Format the lines of the data as a JSON list of strings, one string per line with blank lines left out, covering only the lines from the one containing "Where should I click to: Click the 2024-12-27" through the end of the data, both ends included.

....................

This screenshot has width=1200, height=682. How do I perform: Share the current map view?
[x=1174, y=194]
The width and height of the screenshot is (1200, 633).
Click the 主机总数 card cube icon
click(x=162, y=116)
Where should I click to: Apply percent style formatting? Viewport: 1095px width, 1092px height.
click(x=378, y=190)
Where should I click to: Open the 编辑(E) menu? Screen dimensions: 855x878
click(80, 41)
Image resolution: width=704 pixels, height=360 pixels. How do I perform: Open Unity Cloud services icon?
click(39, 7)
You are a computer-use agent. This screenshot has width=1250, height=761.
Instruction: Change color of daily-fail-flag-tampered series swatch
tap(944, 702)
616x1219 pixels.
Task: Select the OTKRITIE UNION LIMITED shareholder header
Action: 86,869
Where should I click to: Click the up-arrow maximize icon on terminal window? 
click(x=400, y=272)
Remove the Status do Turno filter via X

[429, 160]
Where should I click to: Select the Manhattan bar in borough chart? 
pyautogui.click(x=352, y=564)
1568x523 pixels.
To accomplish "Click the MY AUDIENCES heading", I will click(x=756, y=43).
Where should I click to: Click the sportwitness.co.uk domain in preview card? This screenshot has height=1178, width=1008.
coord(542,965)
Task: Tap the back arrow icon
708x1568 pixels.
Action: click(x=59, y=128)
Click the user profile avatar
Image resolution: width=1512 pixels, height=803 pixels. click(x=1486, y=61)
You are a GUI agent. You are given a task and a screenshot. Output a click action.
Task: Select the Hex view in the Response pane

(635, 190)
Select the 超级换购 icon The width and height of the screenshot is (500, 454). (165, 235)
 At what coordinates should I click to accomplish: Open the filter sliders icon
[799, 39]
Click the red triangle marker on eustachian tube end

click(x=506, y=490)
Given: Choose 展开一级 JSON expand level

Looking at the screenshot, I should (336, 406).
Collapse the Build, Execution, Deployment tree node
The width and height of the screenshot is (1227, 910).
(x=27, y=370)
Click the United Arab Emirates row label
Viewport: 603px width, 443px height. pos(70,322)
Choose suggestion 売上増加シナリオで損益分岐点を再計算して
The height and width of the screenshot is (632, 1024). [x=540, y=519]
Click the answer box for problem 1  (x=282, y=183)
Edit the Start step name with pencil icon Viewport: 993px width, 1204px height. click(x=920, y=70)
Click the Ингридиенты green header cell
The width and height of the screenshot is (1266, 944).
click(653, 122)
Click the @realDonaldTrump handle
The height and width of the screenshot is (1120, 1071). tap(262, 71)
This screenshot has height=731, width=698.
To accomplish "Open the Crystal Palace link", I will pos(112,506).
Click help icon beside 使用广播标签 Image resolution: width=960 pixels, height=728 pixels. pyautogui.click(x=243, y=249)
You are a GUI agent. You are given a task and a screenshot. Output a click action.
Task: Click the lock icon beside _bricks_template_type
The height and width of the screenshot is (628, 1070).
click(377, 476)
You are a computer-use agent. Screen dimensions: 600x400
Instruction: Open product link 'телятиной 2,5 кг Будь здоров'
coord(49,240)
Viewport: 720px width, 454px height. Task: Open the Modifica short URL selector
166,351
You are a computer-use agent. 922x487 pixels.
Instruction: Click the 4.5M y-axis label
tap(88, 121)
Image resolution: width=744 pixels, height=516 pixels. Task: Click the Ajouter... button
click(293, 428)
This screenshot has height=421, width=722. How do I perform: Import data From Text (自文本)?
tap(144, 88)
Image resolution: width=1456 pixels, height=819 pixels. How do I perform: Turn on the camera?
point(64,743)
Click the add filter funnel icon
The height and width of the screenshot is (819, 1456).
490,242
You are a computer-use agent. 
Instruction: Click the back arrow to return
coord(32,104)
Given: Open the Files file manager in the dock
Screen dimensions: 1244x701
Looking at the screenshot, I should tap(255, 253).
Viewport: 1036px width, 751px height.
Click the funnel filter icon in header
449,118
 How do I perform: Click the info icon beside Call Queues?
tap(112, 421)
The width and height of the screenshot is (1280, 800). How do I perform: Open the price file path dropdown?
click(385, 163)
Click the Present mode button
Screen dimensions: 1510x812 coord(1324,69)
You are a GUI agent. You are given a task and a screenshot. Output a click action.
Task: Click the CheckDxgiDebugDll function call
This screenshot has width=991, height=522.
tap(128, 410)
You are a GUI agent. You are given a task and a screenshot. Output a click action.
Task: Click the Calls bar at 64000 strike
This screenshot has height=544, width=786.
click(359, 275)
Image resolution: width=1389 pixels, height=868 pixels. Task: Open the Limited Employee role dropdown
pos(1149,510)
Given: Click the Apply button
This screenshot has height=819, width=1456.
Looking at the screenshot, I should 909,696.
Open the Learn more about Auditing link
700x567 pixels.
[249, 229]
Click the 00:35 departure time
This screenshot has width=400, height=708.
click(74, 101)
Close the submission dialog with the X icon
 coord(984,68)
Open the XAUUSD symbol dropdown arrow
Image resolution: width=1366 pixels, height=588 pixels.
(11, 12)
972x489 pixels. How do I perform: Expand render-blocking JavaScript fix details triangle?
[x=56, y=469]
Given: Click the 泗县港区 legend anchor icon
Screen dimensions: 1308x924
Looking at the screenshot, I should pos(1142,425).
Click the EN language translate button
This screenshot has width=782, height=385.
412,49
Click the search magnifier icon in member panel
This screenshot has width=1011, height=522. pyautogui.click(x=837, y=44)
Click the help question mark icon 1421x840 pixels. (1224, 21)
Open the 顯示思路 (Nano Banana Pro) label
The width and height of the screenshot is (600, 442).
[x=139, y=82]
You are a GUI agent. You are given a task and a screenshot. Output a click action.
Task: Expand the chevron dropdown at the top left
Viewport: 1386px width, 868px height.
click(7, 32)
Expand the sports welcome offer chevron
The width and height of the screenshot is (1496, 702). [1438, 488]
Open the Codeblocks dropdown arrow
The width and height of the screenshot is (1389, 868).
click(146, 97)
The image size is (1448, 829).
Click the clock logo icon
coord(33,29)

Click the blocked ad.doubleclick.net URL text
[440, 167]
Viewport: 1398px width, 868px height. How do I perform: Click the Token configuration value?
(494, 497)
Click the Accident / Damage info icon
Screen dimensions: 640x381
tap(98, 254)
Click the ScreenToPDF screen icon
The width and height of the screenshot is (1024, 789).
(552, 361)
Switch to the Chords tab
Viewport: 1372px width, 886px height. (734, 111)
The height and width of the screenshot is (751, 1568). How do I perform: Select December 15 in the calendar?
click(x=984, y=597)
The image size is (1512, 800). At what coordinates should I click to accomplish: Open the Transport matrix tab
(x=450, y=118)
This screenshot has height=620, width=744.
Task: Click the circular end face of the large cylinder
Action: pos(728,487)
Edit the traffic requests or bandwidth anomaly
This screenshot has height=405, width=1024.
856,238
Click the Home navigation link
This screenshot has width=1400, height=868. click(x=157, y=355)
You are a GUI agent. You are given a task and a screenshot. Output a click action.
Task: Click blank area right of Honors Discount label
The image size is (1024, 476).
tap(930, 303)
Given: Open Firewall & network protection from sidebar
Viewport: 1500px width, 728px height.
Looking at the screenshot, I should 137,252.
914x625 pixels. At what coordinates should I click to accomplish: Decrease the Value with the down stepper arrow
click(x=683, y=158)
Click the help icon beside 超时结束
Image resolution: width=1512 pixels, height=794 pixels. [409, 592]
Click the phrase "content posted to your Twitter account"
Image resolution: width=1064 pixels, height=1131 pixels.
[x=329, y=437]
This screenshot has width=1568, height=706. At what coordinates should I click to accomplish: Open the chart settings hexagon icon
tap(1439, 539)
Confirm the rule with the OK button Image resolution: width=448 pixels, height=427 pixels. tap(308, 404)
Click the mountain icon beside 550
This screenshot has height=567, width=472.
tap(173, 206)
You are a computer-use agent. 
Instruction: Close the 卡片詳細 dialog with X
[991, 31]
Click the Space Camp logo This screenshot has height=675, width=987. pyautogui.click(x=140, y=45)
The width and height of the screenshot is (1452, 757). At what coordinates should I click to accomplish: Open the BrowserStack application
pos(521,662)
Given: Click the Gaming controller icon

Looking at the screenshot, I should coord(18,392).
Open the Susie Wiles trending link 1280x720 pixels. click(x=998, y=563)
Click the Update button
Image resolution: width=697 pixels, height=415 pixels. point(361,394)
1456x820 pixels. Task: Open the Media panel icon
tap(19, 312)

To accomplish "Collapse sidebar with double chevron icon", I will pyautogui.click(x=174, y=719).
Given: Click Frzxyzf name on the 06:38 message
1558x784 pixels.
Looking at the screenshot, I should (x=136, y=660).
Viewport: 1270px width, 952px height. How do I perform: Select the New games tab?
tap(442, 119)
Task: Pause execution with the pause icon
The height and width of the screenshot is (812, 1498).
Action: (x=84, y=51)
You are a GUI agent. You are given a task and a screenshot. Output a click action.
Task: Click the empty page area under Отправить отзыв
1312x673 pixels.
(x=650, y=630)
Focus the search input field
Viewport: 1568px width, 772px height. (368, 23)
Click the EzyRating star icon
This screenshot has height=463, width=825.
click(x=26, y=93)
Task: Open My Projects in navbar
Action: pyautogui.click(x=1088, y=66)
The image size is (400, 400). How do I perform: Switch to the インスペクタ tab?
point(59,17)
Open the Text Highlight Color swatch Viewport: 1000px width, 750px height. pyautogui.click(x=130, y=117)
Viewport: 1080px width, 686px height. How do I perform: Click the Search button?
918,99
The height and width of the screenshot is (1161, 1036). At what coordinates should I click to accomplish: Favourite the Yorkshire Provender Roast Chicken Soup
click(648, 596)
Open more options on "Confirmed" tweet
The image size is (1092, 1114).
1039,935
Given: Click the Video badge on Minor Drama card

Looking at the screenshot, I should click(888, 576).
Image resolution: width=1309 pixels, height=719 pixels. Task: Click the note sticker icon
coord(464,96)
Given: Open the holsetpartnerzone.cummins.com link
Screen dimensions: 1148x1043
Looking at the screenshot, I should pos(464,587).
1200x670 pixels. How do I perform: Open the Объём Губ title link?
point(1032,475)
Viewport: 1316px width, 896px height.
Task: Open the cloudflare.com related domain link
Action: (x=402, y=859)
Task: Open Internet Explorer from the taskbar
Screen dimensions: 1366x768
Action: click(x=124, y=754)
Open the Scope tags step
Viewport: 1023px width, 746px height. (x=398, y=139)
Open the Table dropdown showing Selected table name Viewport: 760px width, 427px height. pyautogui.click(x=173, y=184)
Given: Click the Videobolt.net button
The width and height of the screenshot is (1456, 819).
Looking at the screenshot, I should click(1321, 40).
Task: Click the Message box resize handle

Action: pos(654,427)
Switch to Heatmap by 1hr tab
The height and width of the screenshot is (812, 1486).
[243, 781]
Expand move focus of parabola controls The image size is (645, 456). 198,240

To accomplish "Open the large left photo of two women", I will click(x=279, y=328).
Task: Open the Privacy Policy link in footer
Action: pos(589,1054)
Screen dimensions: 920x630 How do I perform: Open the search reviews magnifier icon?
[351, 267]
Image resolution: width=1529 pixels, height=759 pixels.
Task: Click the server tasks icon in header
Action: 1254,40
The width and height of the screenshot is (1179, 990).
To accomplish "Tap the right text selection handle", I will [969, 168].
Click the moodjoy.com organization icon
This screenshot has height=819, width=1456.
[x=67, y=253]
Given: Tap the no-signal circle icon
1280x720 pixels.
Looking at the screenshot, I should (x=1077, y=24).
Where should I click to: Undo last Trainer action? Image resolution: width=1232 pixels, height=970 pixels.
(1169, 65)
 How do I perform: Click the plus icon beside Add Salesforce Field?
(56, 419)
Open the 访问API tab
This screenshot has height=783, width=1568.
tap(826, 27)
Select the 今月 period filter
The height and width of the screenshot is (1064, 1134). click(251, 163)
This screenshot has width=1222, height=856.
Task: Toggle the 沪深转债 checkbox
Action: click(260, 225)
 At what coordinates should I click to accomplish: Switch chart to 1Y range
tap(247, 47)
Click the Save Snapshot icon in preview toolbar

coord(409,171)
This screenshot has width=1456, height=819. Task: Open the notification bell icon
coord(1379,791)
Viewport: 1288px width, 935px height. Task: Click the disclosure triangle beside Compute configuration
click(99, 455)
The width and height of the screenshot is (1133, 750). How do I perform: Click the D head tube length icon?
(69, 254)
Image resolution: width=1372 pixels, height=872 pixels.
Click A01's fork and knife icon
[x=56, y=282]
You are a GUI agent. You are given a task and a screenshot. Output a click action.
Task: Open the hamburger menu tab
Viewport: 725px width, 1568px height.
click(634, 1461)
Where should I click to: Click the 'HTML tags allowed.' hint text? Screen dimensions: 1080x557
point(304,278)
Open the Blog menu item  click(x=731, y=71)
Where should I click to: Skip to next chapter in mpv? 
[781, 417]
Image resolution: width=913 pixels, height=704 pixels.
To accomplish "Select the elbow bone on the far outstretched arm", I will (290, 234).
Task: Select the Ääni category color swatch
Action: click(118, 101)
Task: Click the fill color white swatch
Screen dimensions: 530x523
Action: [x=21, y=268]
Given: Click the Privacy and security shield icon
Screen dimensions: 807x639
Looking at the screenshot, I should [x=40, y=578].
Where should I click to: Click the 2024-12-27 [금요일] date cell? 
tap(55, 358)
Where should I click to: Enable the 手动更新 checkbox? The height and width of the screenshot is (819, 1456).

....................

## FINISHED ANSWER
[
  "Where should I click to: Click the 2024-12-27 [금요일] date cell? ",
  "tap(55, 358)",
  "Where should I click to: Enable the 手动更新 checkbox? The height and width of the screenshot is (819, 1456)."
]